Optimizing Contract Risk Analysis with 90% Accuracy through RAG

Many companies are exploring the use of LLMs to streamline the analysis of large, complex documents. Although the idea might seem simple, it introduces a range of challenges. This complexity raises questions about how accurate these tools can truly be and whether they’re ready for high-stakes business environments.

In the past two months, CLIWANT has successfully developed a system capable of analyzing complex English contracts—exceeding 100 pages—with 90% accuracy in identifying risk clauses for our enterprise clients. This project was particularly challenging as it was conducted in an on-premises environment, meaning we couldn’t leverage the extended context length capabilities of the latest GPT or Gemini models. Instead, we had to work within the constraints of Meta's open-licensed model, Llama 3.1.

This blog post delves into the main challenges enterprises face in contract analysis and explains how CLIWANT leveraged AI technology to tackle these issues in a technically sophisticated way.

Problem Definition and Objectives

While we can’t disclose specific company names due to NDAs, the client is a global manufacturer managing large-scale projects with contract values reaching millions of dollars per agreement.

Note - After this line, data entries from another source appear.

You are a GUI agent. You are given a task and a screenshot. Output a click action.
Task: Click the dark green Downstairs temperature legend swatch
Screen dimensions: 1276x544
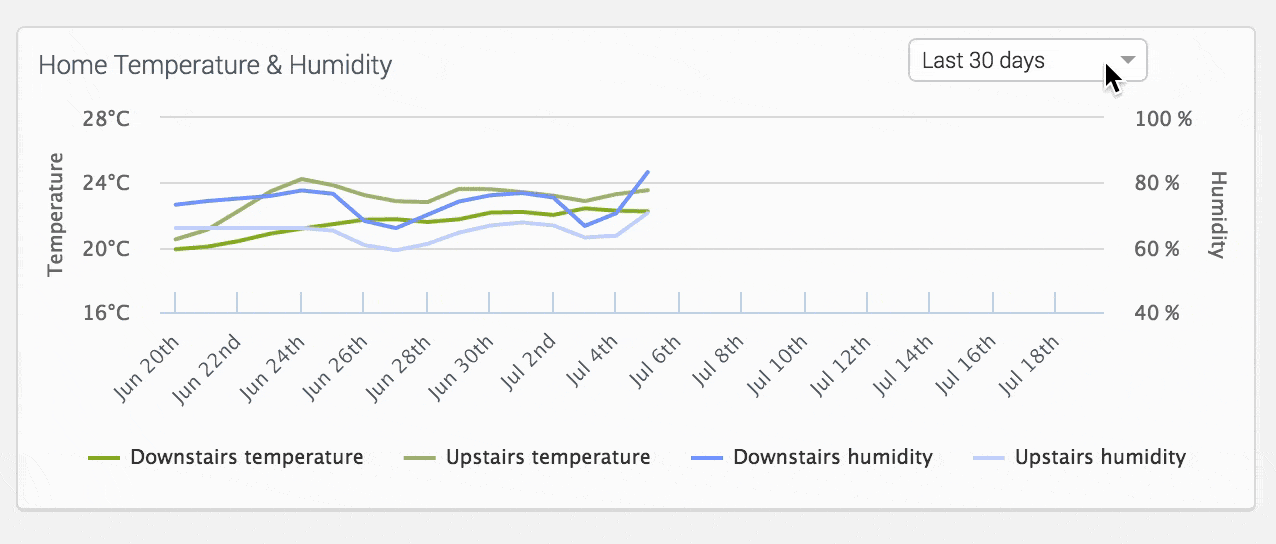[104, 459]
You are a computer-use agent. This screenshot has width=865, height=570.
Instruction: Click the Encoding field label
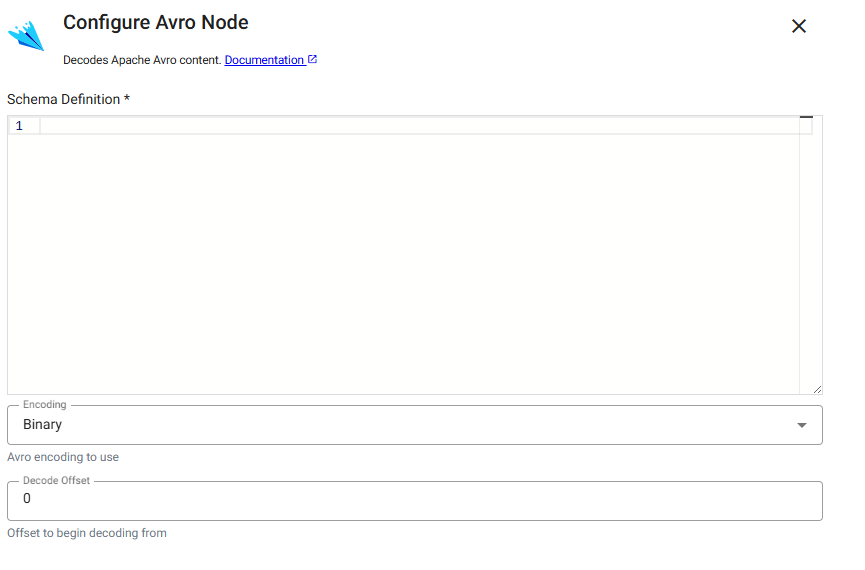coord(44,405)
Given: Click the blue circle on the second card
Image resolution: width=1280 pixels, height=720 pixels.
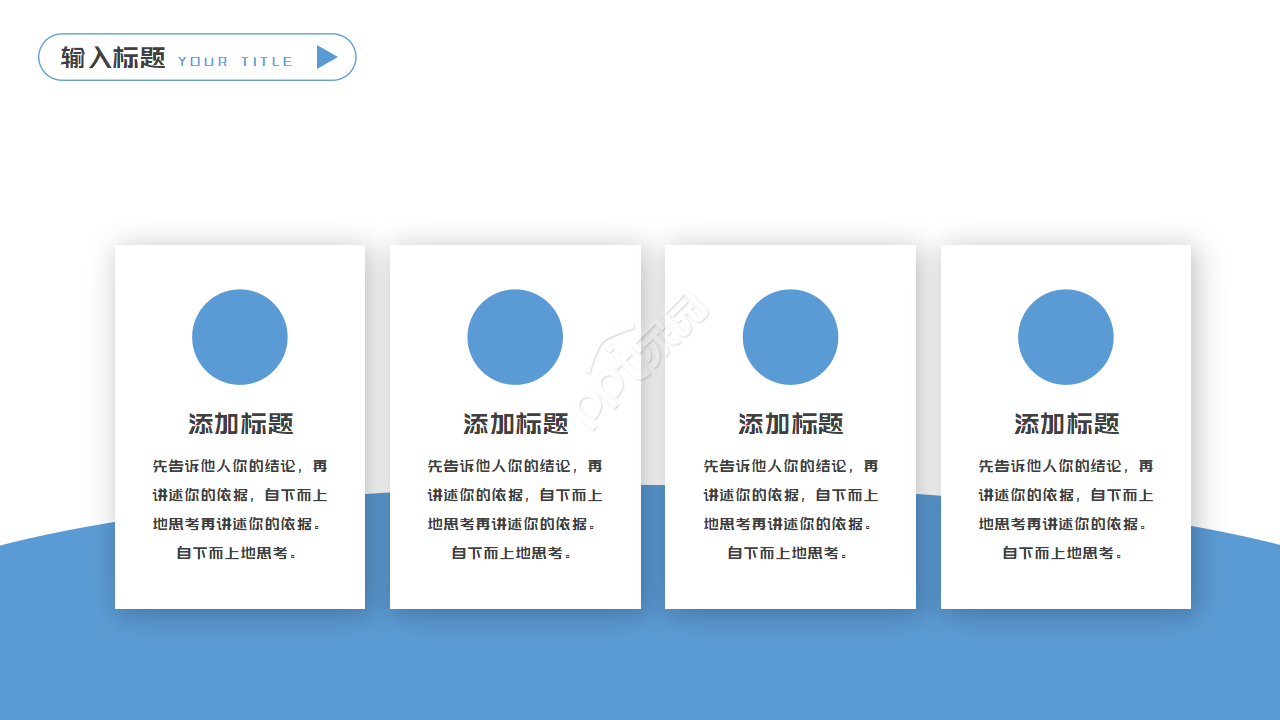Looking at the screenshot, I should pos(515,337).
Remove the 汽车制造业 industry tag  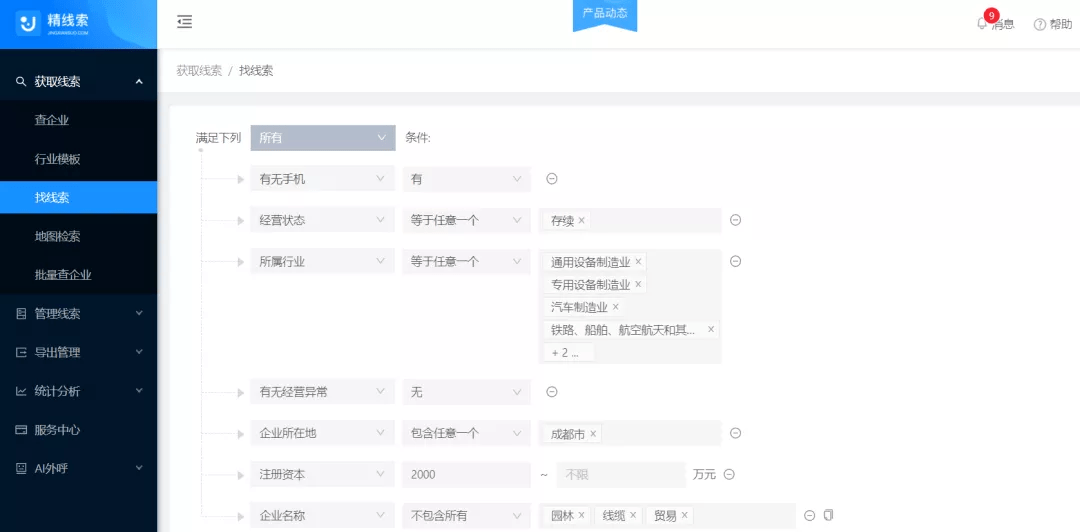(615, 307)
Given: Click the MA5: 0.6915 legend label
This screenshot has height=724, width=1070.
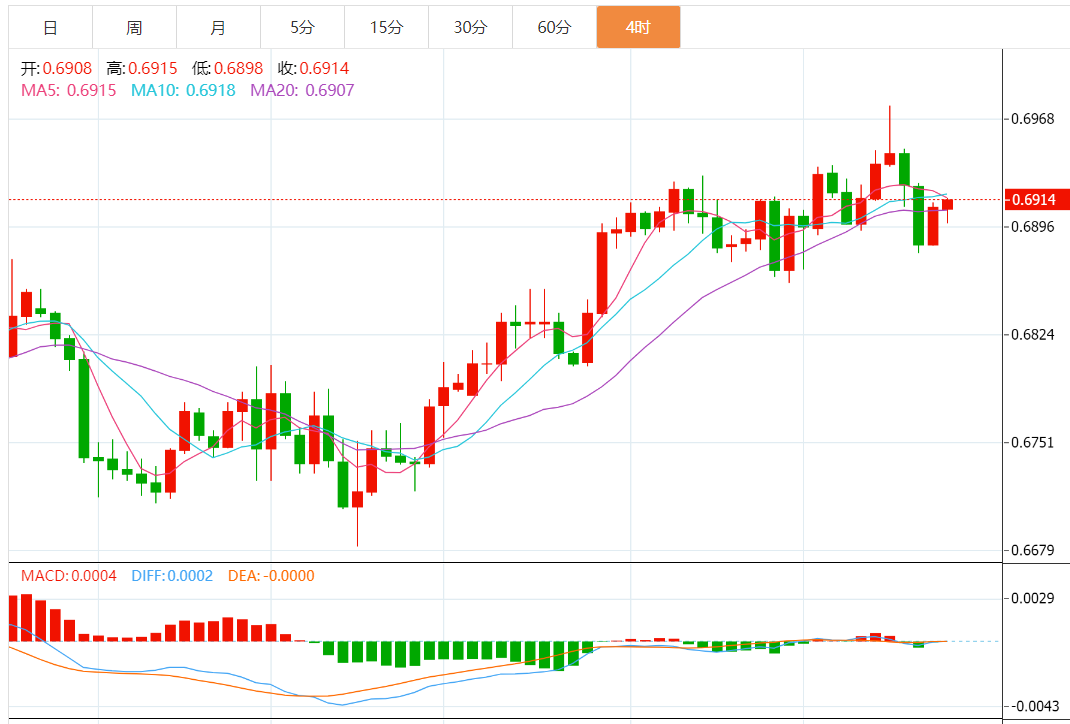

Given the high financial stakes, the contracts are extensive and detailed. In the past, missing even a minor clause led to substantial compensation payments, prompting the client to establish a rigorous checklist of over 200 review items, refined through decades of experience. Currently, each item is meticulously reviewed manually, with examples including:

• In cases of project suspension due to natural disasters or unforeseen events, who holds the liability?
• If defects emerge post-testing, who bears responsibility?

If a clause shifts all responsibility to the client, they could face astronomical liabilities for issues arising during the project.

The goal of this project is clear: to reduce the time needed for reviewing lengthy contracts from an entire day to just five minutes. Additionally, we aim to enhance the speed and accuracy of contract reviews by minimizing human error through an AI-powered system.

Technical Solution

We’ll start with an overview of the architecture and then walk through each component in detail.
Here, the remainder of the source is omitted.